I went into the character creation session with only the sketchiest of ideas. I thought I could create a fairly intense avatar from the idea of him having been a skinhead when he was alive. I was partly motivated by recognizing how all the characters I've ever played with the group have had sexual and family issues. My Mage character had been sold into sexual slavery by her parents. My Sorcerer character had an ongoing adulterous affair with the wife of his employer. And my WYRD character had a conflict between his "ambition" and his tragic flaw of "lover of women." So part of making the former skinhead was wanting to break from my pattern with a character who had different kinds of issues. That may have been a mistake, because ultimately, my skinhead character is one-dimensional and boring as shit. The imagery of his avatar is uninspired. I've tried to come up with ways of ramping up the intensity of the avatar so it's comparable with what Tom and Danielle have for their characters, and yeah, I can make it more intense, but everything I come up with also makes him dramatically less worthy of being a stalker. He sucks. Not a one of the other players is interested in him as a protagonist, least of all me.
So, what am I going to do? I'm going to make up a different character, that's what.
But someone needs to design me a game where the players make up each other's characters, because the grass is pretty damn green on the other side of the fence and I want to be playing over there.
Paul
On 3/25/2002 at 4:19am, Valamir wrote:
RE: character envy
Ok, this is only tangental to the above post, but I keep seeing references to this Whispering Vault game that sound friggin awesome. I find some fan sites on the web which sound friggin awesome. But all links to any official site seem broken.
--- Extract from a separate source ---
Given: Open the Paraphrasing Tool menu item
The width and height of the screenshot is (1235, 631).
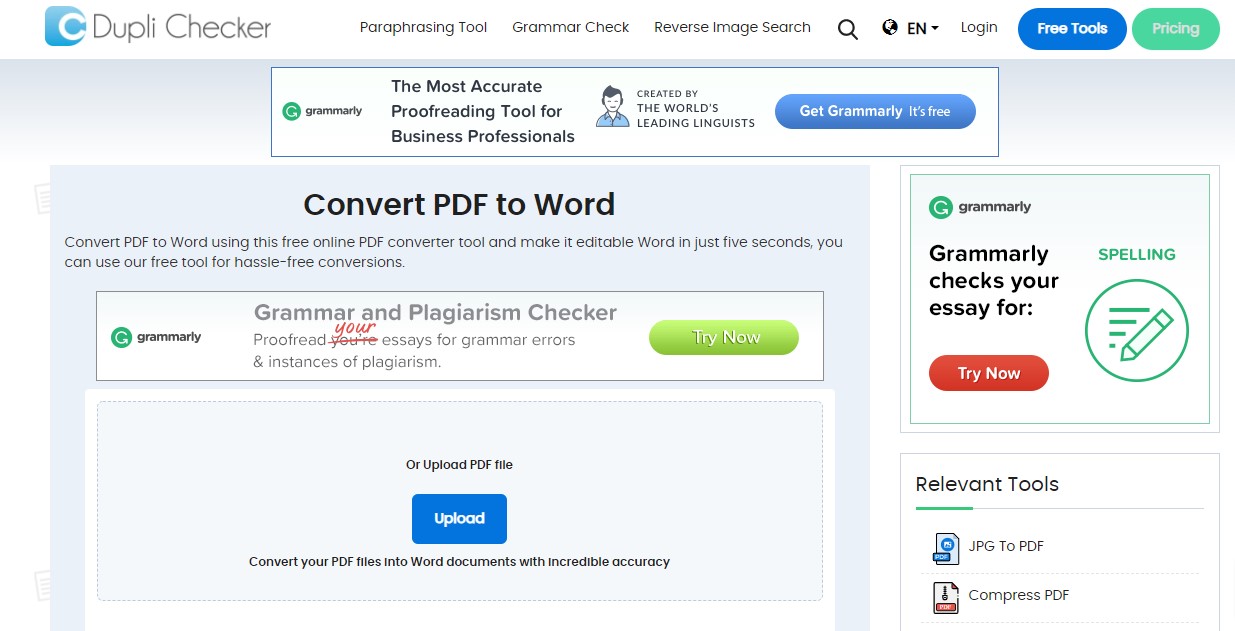Looking at the screenshot, I should click(423, 27).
Where the heck get I get my hands on this thing?
On 3/25/2002 at 4:25am, Rich Forest wrote:
RE: character envy
Funny you should say that... one of my players was telling me something related just a couple days ago. He said he would prefer character creation to always include choices made by other players. Sort of collaborative character creation, maybe also including (if you could make it work) letting players define things about other characters that the characters don't even know about themselves, at least at the start of play.
Playing grogs in Ars Magica sometimes lets you play a character someone else had made, right? Everybody makes a couple grogs, nobody necessarily owns a grog, and anybody might play them. When we played Ars Magica, in fact, we had more fun playing those grogs than the magi, and we mostly ended up playing grogs that someone else had made.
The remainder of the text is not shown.